4 juin 2024. Deux hôpitaux londoniens, Guy’s and St Thomas’ et King’s College, déclarent un incident critique après une importante panne informatique, due à une cyberattaque impliquant le groupe de ransomware Qilin, qui la revendiquera deux semaines plus tard.
La chirurgie de transplantation au Royal Brompton et Harefield est annulée, et les hôpitaux voisins prennent en charge des patients supplémentaires.
L’incident affecte les services de Synnovis, du groupe Synlab, perturbant notamment les laboratoires de pathologie et les transfusions sanguines, ce qui a conduit à l’annulation ou à la redirection de certaines activités. Il contribuera significativement au décès d’un patient.
Un porte-parole du King’s College Hospital NHS Foundation Trust a ainsi récemment déclaré, à la BBC, qu’un certain nombre de facteurs contributifs ont conduit à la mort du patient, y compris « une longue attente pour le résultat d’un test sanguin ». Une première.

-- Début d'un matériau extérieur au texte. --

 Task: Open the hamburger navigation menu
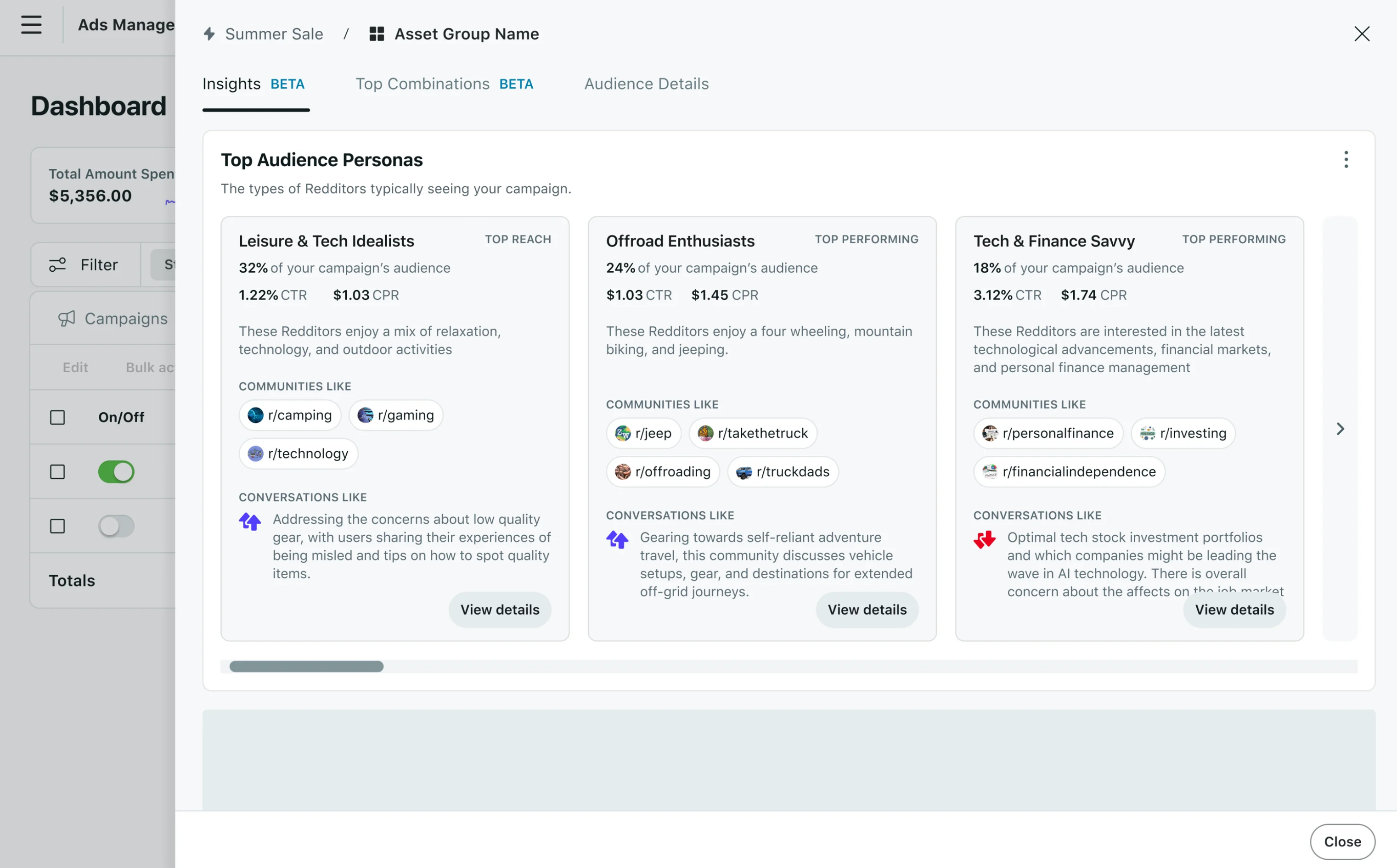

Une cyberattaque survenue à l’automne 2020, contre la clinique universitaire de Düsseldorf, outre-Rhin, est souvent présentée comme ayant provoqué la mort d’une patiente. Cette dernière avait dû être reroutée aux urgences d’un établissement plus éloigné d’une trentaine de kilomètres.
Le délai de prise en charge additionnel avait initialement été appréhendé comme un facteur contributif déterminant du décès. Une enquête criminelle a dès lors été ouverte. À son issue, le procureur était néanmoins affirmatif : le délai n’a pas eu d’impact et « l’état médical était la seule cause du décès », de manière « entièrement indépendante de la cyberattaque ».
En 2024, le CERT Santé a référencé, en France, 59 mises en danger potentielles de patient du fait d’incidents de sécurité des systèmes d’information, dont 3 « ont entraîné une mise en danger avérée ».
Le rapport ne précise pas la nature de ces trois incidents ni leur origine – malveillante ou non. Tout au plus indique-t-il que « les 56 incidents restants, correspondant à la part des mises en danger potentielles de patients, ont été attribués à diverses causes », entre « attaques par rançongiciel, coupures de courant ou de liens télécom, ainsi que des pannes d’équipement ».
« Ces incidents ont eu un impact direct sur la disponibilité des services de santé, entraînant des interruptions prolongées de l’accès à des services hébergés, des perturbations du service téléphonique du SAMU et des dysfonctionnements des logiciels de prescription/aide à la dispensation », peut-on lire.
Reste que 230 incidents en 2024 ont contraint les établissements à passer en mode dégradé voire à interrompre la prise en charge des patients, mais « seuls 19 % de ces incidents ont une origine malveillante », soit 44 incidents.
Selon Hannah Neprash, économiste de la santé à l’université du Minnesota, la mortalité hospitalière progresse toutefois en moyenne de 20 à 35 % pour les patients admis dans un établissement confronté à une cyberattaque avec rançongiciel.
Pour ceux qui étaient déjà présents lorsque survient l’attaque, elle progresse de 35 à 41 %. Plus généralement, « les attaques par ransomware entraînent une baisse de 17 à 26 % du volume d’activité des hôpitaux au cours de la semaine suivant l’attaque initiale, la reprise intervenant dans les trois semaines suivantes ».